Maybe, but I don’t see easy ways. Ideas?

For (2), will it help if there was a setIncomingValueForBlock(BB, V)
that DTRT with setting (all) the incoming value(s) for BB to V?

For (4) perhaps we could add a removeAllIncomingValuesForBlock helper?

These, IMO, turn the PHI incoming values into an inefficient set. ;] We’ll still be reasoning about whether we’re decreasing the count of edges to zero or not, but we’ll be storing an incoming value and a block for each edge instead of just counting the edges that are already there.

Somewhat worse, this duplication is magnified by the number of PHI nodes.

I’m not sure what exactly you meant by (3).

If I want to change the incoming value for one edge, but not for others, I find it confusing that I just find any old incoming value for that edge and remove it. It just seems odd that we keep N copies, but they don’t have any semantic beyond the count of them being N. We never check which edge we flow in through to pick which of the N copies to use because we insist that they’re all the same.

Anyways, this isn’t causing any immediate pain, I just wanted to understand why we’re using what seems like a very confusing representation to me.

Hi,

I have got experience of low-level manipulations of Phi-nodes whilst I was implementing an aggressive jump threading optimization for switches.
Chandler's proposal will simplify code.

Cases I had:

1. A->B->C, A has multi-edges to B. A is redirected to C.

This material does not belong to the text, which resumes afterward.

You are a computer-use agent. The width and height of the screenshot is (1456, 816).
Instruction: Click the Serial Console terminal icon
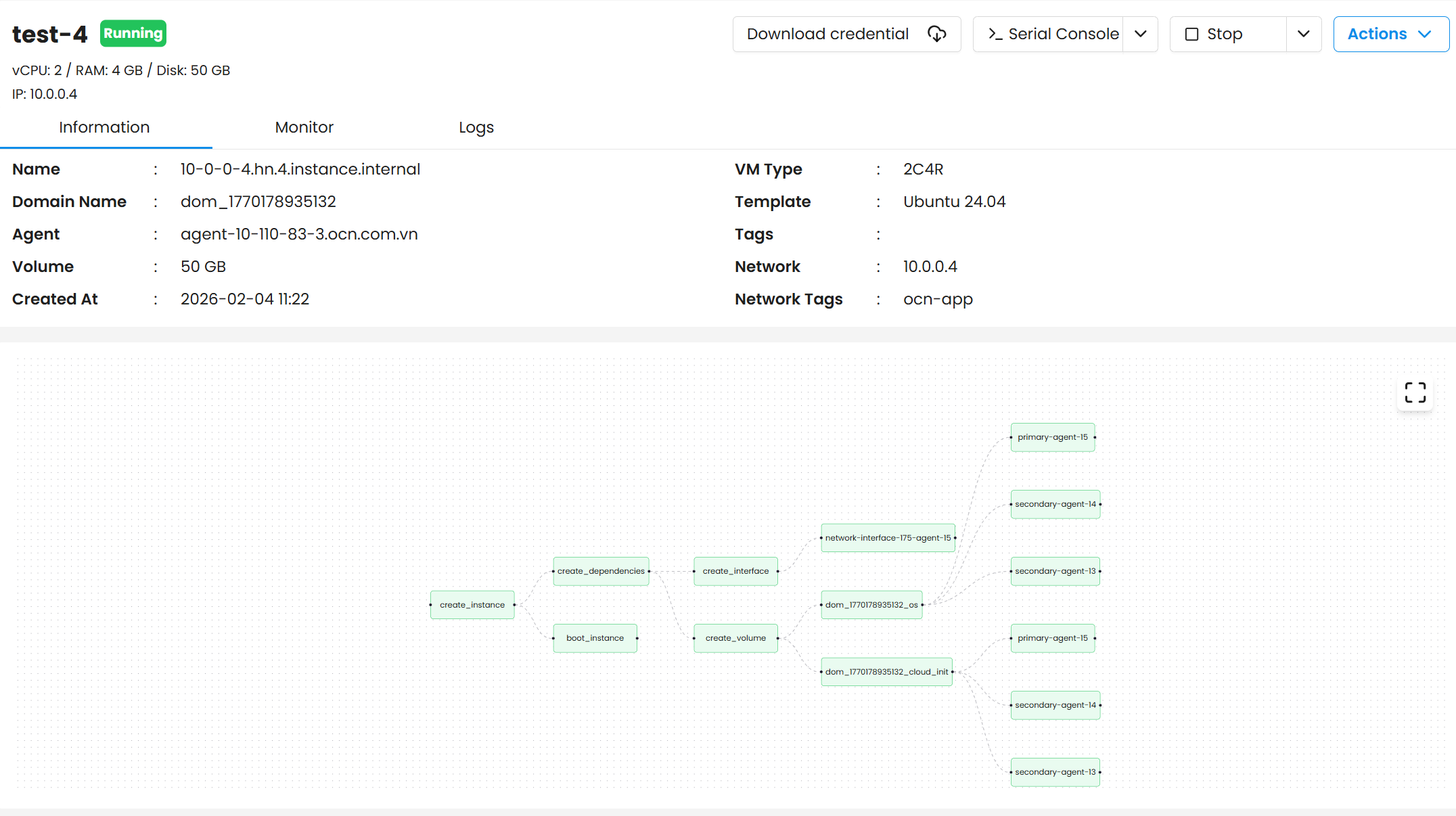995,34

I had to write the code something like this:

int NumEdgesToB = changeteTerminatorTarget(A->getTerminator(), B, C);
for (phi: all Phi-nodes in C) {
   V = get incoming value to C from B
   for (int i = 0; i < NumEdgesToB; ++i) {
       phi->addIncoming(V, A);
   }
}

I also had to update phi-nodes in B like this:

   for (int i = 0; i < NumEdgesToB; ++i) {
       PhiInB-> removeIncomingValue (B, DontDeletePHIIfEmpty);
   }

2. I needed to analyze all values incoming to B. As there can be multi-edges I had to write the code something like this:

SmallPtrSet<BasicBlock *, 8> SeenBlocks;
for (unsigned I = 0, E = CurPhi->getNumIncomingValues(); I != E; ++I) {
    if (!SeenBlocks.insert(CurPhi->getIncomingBlock(I)).second) {
      continue;
    }
   ...
}

3. I copied A into A'. I needed correct phi-nodes in successors of A. I had to write code like this:

      int VCount = 0;
      for (unsigned Id = 0, IdE = Phi->getNumIncomingValues(); Id != IdE; ++Id) {
        if (Phi->getIncomingBlock(Id) != OriginalBlock)
          continue;
        ++VCount;
      }

      for (; VCount > 0; --VCount)
        Phi->addIncoming(V, BlockCopy);

4. In order not to deal with duplicated incoming values I had to simplify a phi-nodes Def-Use graph by making some copy of it and removing redundant incoming values.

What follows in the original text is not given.